Chancen des Nichtmotorisierten Verkehrs zur Kostenreduktion für kommunale Verkehrsinfrastrukturen
Erstellt am: 25.09.2003 | Stand des Wissens: 01.12.2023
Synthesebericht gehört zu:
Ansprechperson
TU Dresden, Professur für Integrierte Verkehrsplanung und Straßenverkehrstechnik, Prof. Dr.-Ing. Regine Gerike
Wuppertal Institut für Klima, Umwelt, Energie gGmbH
Ein Großteil des Kfz-Verkehrs auf den innerstädtischen Straßen wird auf Distanzen von unter 5 Kilometer abgewickelt. Dabei kann von einem Verlagerungspotenzial von Pkw-Fahrten auf den Nichtmotorisierten Verkehr (NMV) von 15 Prozent bis 30 Prozent des derzeitigen Pkw-Aufkommens ausgegangen werden [BMVBW98h]. In Zeiten leerer Kassen in den Kommunen liegen die Vorteile der Förderung von Maßnahmen für den Nichtmotorisierten Verkehr (NMV) auf der Hand. Es gibt keine effektivere und kostengünstigere Fortbewegungsart für den Nahbereich in Kommunen [HKV10].

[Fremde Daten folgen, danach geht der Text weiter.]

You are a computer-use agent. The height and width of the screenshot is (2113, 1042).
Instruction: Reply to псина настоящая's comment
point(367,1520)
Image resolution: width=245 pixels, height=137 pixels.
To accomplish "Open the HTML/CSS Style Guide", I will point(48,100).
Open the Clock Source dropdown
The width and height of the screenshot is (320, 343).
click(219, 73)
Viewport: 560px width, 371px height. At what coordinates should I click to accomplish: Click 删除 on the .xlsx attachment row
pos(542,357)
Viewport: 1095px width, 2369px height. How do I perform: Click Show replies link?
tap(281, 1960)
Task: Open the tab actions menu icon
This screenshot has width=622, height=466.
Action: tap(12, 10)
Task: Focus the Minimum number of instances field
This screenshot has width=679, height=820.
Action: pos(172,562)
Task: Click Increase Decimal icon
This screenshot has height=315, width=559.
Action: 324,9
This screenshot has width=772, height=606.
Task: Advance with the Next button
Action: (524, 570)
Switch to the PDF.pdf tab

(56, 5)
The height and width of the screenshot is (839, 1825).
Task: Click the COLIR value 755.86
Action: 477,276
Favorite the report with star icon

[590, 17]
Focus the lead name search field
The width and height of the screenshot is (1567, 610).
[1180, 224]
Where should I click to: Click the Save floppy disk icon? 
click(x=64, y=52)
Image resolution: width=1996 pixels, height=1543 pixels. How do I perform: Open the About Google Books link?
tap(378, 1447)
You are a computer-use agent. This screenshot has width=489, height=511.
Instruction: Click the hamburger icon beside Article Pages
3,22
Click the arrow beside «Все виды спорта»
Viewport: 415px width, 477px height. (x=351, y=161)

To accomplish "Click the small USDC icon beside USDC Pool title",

Aus diesen Gründen lassen sich mit dem Radverkehr gleiche Mobilitätsanforderungen bei gleichzeitig geringeren Investitions- und Betriebskosten als die durch den Kfz-Verkehr verursachten erreichen. Hieraus können sich für die Kommunen interessante Perspektiven ergeben, da die Investitionskosten etwa 10 Prozent bis 20 Prozent unter denen für vergleichbar lange Kfz- beziehungsweise Verkehrsanlagen für den Öffentlichen Verkehr (ÖV) liegen. Ferner verursachen Radverkehrsanlagen weniger Betriebskosten als Kfz- und ÖV-Verkehrsanlagen [BMVBW98h].
Gleichzeitig stellt die Flächeninanspruchnahme für Anlagen des Motorisierten Verkehrs einen hohen Ressourceneinsatz für Kommunen dar. Die Fläche, die man dort einspart, kann man für andere wertschöpfende Prozesse einsetzen. Besonders in größeren Städten und Stadtstaaten in Deutschland liegt die Flächeninanspruchnahme für Siedlungs- und Verkehrsfläche bei über 50 Prozent [Stei05].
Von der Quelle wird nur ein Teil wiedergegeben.